Expression and purification of the alpha subunit of the epithelial sodium channel, ENaC

Abstract

The epithelial sodium channel (ENaC) plays a critical role in maintaining Na(+) homeostasis in various tissues throughout the body. An understanding of the structure of the ENaC subunits has been developed from homology modeling based on the related acid sensing ion channel 1 (ASIC1) protein structure, as well as electrophysiological approaches. However, ENaC has several notable functional differences compared to ASIC1, thereby providing justification for determination of its three-dimensional structure. Unfortunately, this goal remains elusive due to several experimental challenges. Of the subunits that comprise a physiological hetero-trimeric αβγENaC, the α-subunit is unique in that it is capable of forming a homo-trimeric structure that conducts Na(+) ions. Despite functional and structural interest in αENaC, a key factor complicating structural studies has been its interaction with multiple other proteins, disrupting its homogeneity. In order to address this issue, a novel protocol was used to reduce the number of proteins that associate and co-purify with αENaC. In this study, we describe a novel expression system coupled with a two-step affinity purification approach using NiNTA, followed by a GFP antibody column as a rapid procedure to improve the purity and yield of rat αENaC.

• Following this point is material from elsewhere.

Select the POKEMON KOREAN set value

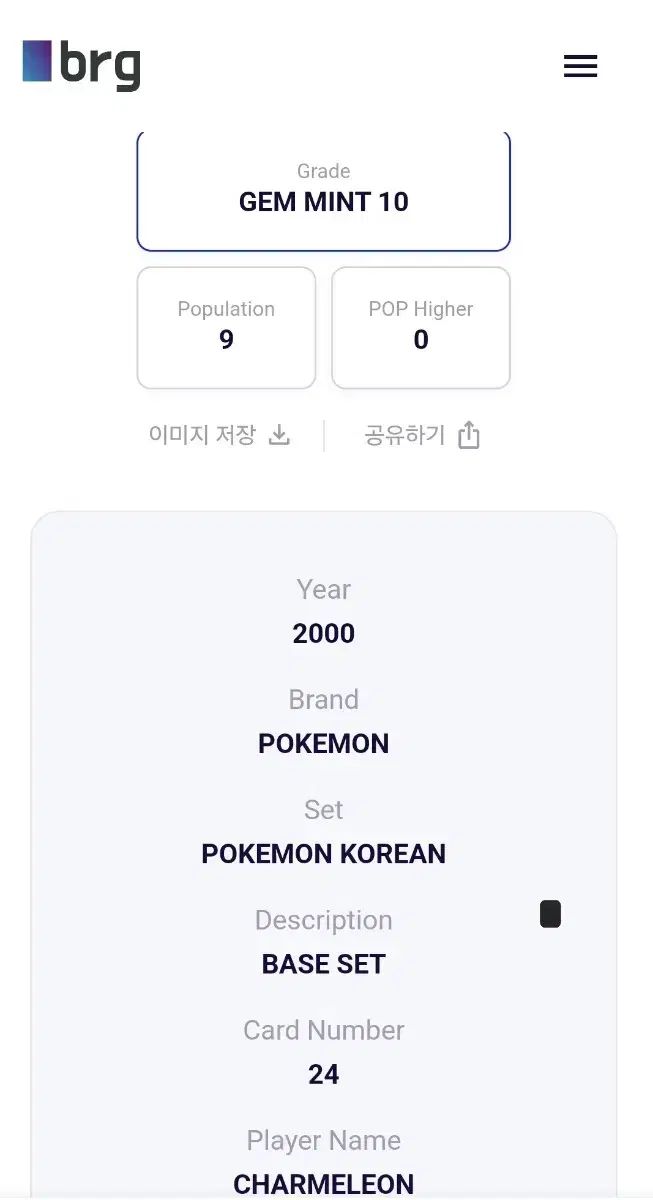(323, 853)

Keywords: ENaC; Epithelial sodium channel; GFP; GFP Affinity Column; Membrane Protein Expression; Membrane Protein Purification.

Figure 1. αrENaC Construct Design and Expression

(top) The overall genetic design of the lentiviral vector is depicted. The abbreviations are as follow: LTR, long terminal repeats; ψ, Psi packaging element; RRE, Rev response element; cts, central termination sequence; ppt, polypurine tract; TRE, Tet response element; TEV, tocabo etch virus; GFP, enhanced green fluorescent protein; His, 10x histidine tag; Ubq, ubiquitin promoter; Puro, puromycin resistant gene; wpre, woodchuck hepatitis virus posttranscriptional regulatory element. (bottom) Image of doxycycline induced αrENaC expression in suspension CHO cells obtained with a Zeiss Laser Scanning 710 Confocal Microscope showing a bright field image overlaid with an eGFP image.

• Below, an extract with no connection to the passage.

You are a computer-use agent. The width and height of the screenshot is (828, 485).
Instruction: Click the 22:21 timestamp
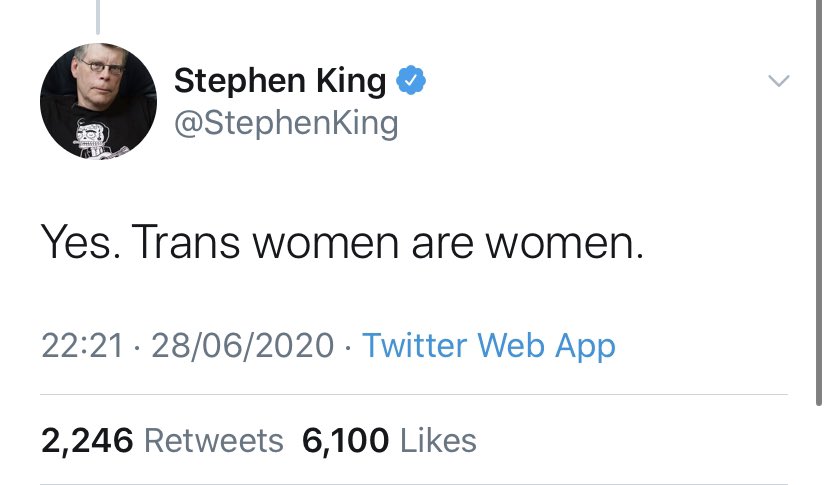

Figure 2. αrENaC solubilization with DDM

(a) Whole suspension CHO cell sonicated lysates were solubilized with DDM and were injected on a FSEC running a Superose 6 10/30 column (blue). Additionally, a control was run with whole suspension non-transduced CHO cell sonicated lysate (grey). Fractions corresponding to the color bars below the FSEC peaks were run on SDS PAGE and analyzed for eGFP fluorescence with the Syngene G:BOX Chemi XT4(b). The size markers on the FSEC chromatogram correspond to running the following purified protein samples to observe retention time on the column: Blue Dextran (2000kDa), Thyroglobulin (669kDa), Ferritin (440kDa), R-phycoerytherin (240kDa), Fluoroscene Fab (100kDa), and Free-GFP (28kDa). The S on the SDS PAGE represents the solubilized lysates injected into the FSEC.

Figure 3. FSEC of Differential Cell Lysis and Solubilization of αrENaC with DDM

FSEC running a Superose 6 10/30 column injected with the whole suspension CHO cell sonicated and solubilized αrENaC with DDM (blue), whole suspension CHO cell solubilized αrENaC with DDM on a stirrer (red), and isolated CHO cell membrane using nitrogen decompression and solubilized αrENaC with DDM (orange).

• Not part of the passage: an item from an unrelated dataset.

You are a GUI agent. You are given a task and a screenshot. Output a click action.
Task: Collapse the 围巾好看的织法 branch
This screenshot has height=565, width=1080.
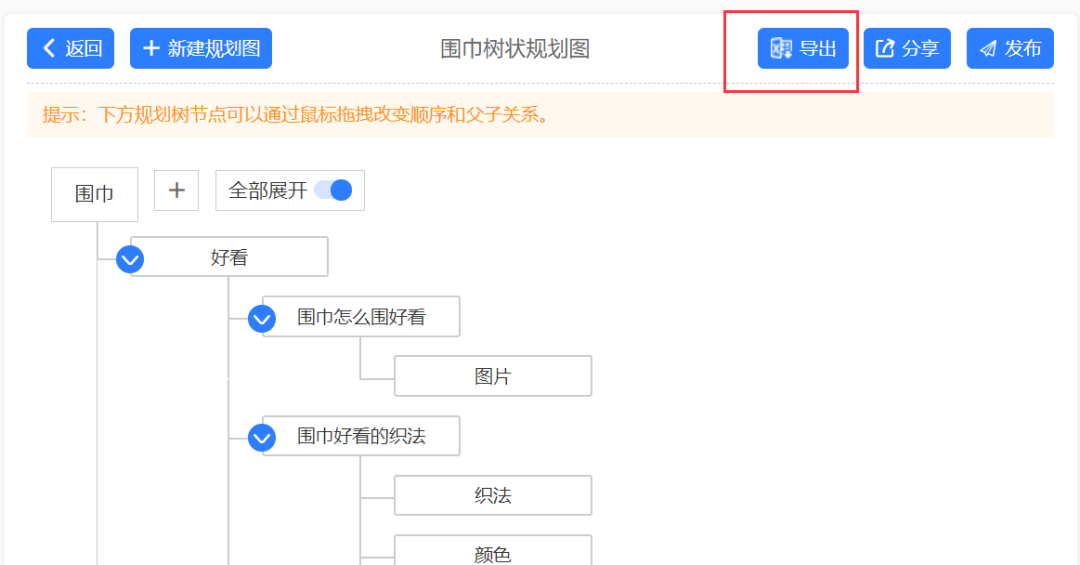click(x=262, y=438)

Figure 4. Salt Anions and αrENaC Stoichiometry

FSEC running a Superose 6 10/30 column injected with whole suspension αrENaC CHO cell sonicated and DDM solubilized lysate with DDM using a NaCl based buffer (blue) and a NaBr based buffer (purple).

Figure 5. αrENaC Purification

(a) 4–20% gradient SDS PAGE stained with Coomassie Blue after concentrating the NiNTA elutions with NaCl based buffers on the left and a 7.5% SDS PAGE stained with Coomassie Blue after concentrating the NiNTA elutions with NaBr based buffers on the right. On the NaBr gel, both αrENaC and actin were verified via mass spectrometry on the cut gel bands. The gels were imaged on a desktop scanner. (b) Concentrated NiNTA elutions were digested with PNGase, TEV, or both were run on a 7.5% SDS PAGE stained with Coomassie Blue on the left. The Coomassie stained gel was imaged with an Li-Cor Odyssey imaging system which reads the infrared signal from Coomassie and the eGFP fluorescence was imaged with a Syngene G:BOX Chemi XT4 with eGFP filters. (c) αrENaC after all purification steps including the GFP antibody column and SEC was run on a 4–20% gradient SDS PAGE and stained with Coomassie (left) or run on a western blot probed with an anti-αENaC ab using ECL on the Syngene G:BOX Chemi XT4 (right).